Enhancing Chat Performance on PhonePe Android: Strategies & Insights

Ayush Bagaria Mar 15, 2024

Have you ever used the PhonePe app to send money to a friend via their phone number? If you did, you’ve definitely come across the P2P flow. It’s one of the most important features of the PhonePe app and we want to make sure it’s a smooth experience.   

This blog is a first in a series of blogs that elaborate on the improvements to the P2P flow on Android. This blog, in particular, touches upon how we analyse performance and the different methodologies we used.

After persistent effort on improving the chat flow, we reduced the latency by nearly ~50%.  This blog series covers 6 different approaches we used to improve performance:

  1. Debugging slow Db queries
  2. Deserialization latency
  3. Pagination
  4. Profiling the main thread
  5. Thread executors for the Db
  6. Thread executor for pagination

The P2P flow

The P2P flow starts from clicking on the ‘To mobile’ icon on the PhonePe app home screen, which opens a chat roster. After selecting the specific chat from the roster, the user lands on the chat page and can initiate a payment. The flow ends when the user has completed a payment and sees the confirmation screen. Since this is a critical flow on the PhonePe app, our goal was to reduce the latency of the overall flow where possible.

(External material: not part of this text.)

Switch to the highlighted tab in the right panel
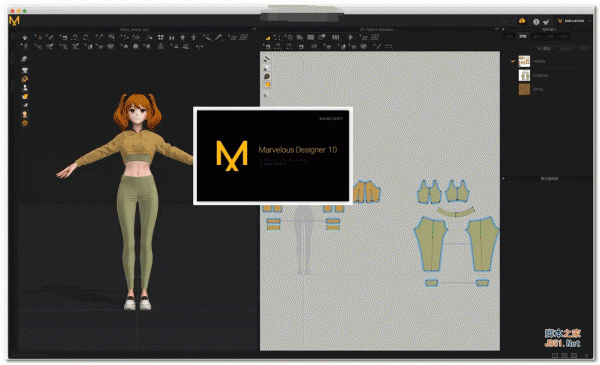This screenshot has height=365, width=600. [x=523, y=36]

PhonePe’s Chat Roster and Chat Page on Android devices

The entire flow is divided into separate stages, and we measured the latencies of each stage. We measured system time (time taken by our app during the flow) separately from user time (time taken during user interactions).  The former can be improved through pure engineering changes while the latter needs product/UX changes. On looking at past metrics, we decide to focus on the system time for  mainly two stages:

1. Chat Display: Time taken to load the list of chats on chat roster
2. Display Message: Time taken to load chat page after selecting a chat / contact

Debugging slow Db queries

All data for chats on the chat roster are stored offline in a local database, so it is critical to ensure our Db queries are fast.

We evaluated these queries using an in-house app performance monitoring system called Dash. It has a client library, and this library reports metrics to a backend analytics system. Although great external systems like Firebase and Sentry.io are available, Dash supports PhonePe’s scale and compliance requirements, and allows us to add custom capabilities quickly. 

1. Identification of slow queries – Dash logs all the latent queries executed during a flow. Any query taking more than 50ms is marked as latent and is logged on Dash (in a dashboard). 

2. Debugging slow queries – After identifying tables/views which are latent, we used SQLite “Explain query” to understand what happens during a  query.  It tells you whether index is being used or not, whether all rows were scanned or only a small subset of rows were scanned using index. With the help of DbBrowser we checked all the queries in this path. Please refer to  https://www.sqlite.org/eqp.html to understand how Explain Query works.

We did find a few queries where indexing was missing, however, upon investigation, most of them looked fine, so there was barely any low-hanging fruit.

As we dug deeper, we found that many of the slow queries were caused by complex joins between multiple tables and views. These make the query heavy and leads to higher latency. Since this would require redesigning the database layer, we have parked this aside for the time being.

Reducing Deserialization time while fetching data from DB

Dash highlighted that queries on the chat message table are slow, so we started looking into this.  We saw that most of the time spent here was not on the Db query itself, but in deserializing JSON.

The payload of all messages of a chat are stored as JSON in the chat table. When we fetch messages, room converts these JSON into respective POJOs at runtime. And most of the delay came from deserializing the data.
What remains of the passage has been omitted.